We use DataDog. Infrastructure monitoring only. No APM. We also use DataDog integration with GKE, which has nice OOB dashboards. DataDog alerts connect to both slack and PagerDuty.

It is worth noting that we moved to DataDog from New Relic for two major reasons

  • Cost: NR is CPU based. Since we do not have a large number of metrics but do have high CPUs in a K8s cluster, the cost is too high in comparison with DataDog. DD charges about $18 a host, no matter how much CPUs are there.
  • Retention: somehow, our NR data retention only allows 1 or 2 days, which is too short. DataDog allows a year.

Retrospection: Very happy about the DataDog choice. Its price model is very friendly to the K8s system. It is proven in both regular data volume and performance testing.

Integration with slack makes life easy.

Cost Efficiency

Retrospection: I am quite pleased with our system running on GKE. Cost is predictable and proportional to CPU usage. In the past 15 months, I have not got any surprise on billing.
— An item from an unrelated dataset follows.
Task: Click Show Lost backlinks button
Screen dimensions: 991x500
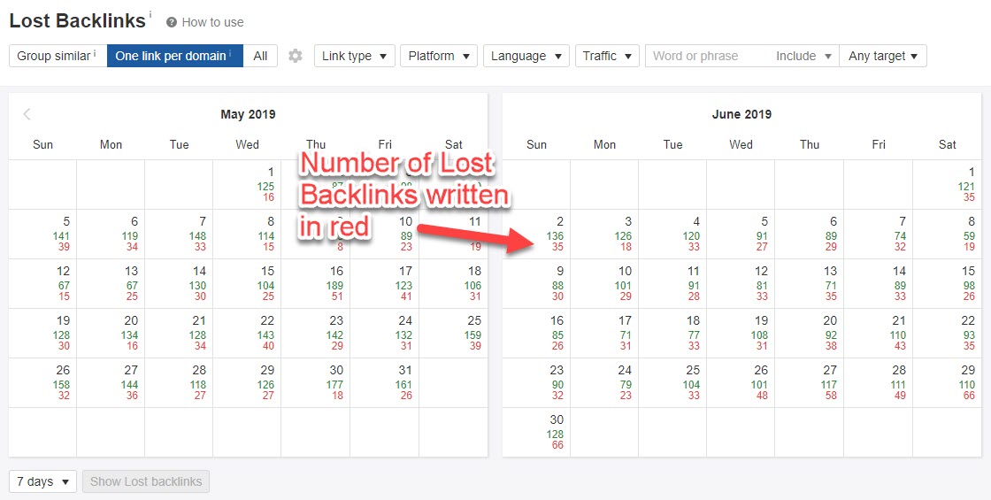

Architecture V1 has enough room to evolve

Retrospection: We have achieved this goal very well. In the past year, the system has evolved a lot. We added new functionality of policy, events, API detection, spec drift, risk scoring, anomaly detection and more. We switched to a new datastore. We added quite a few new MicroServices.

It came out the changes naturally fit into either Read or Write path or both. The architecture stays clean and strong.

How long did it take to reach Architecture V1

2 months. Most work happened in Nov and Dec 2019. Thanks to Mark, who is a superstar, built out the majority of this work, in his first 2 months at Trace Data.


Overall, I think we did a very good job of forming architecture V1 at Trace Data, from ground up. Hope the decision making process and retrospective thoughts are helpful to other engineer leaders when they face similar challenges.

Love to hear your experience and thoughts.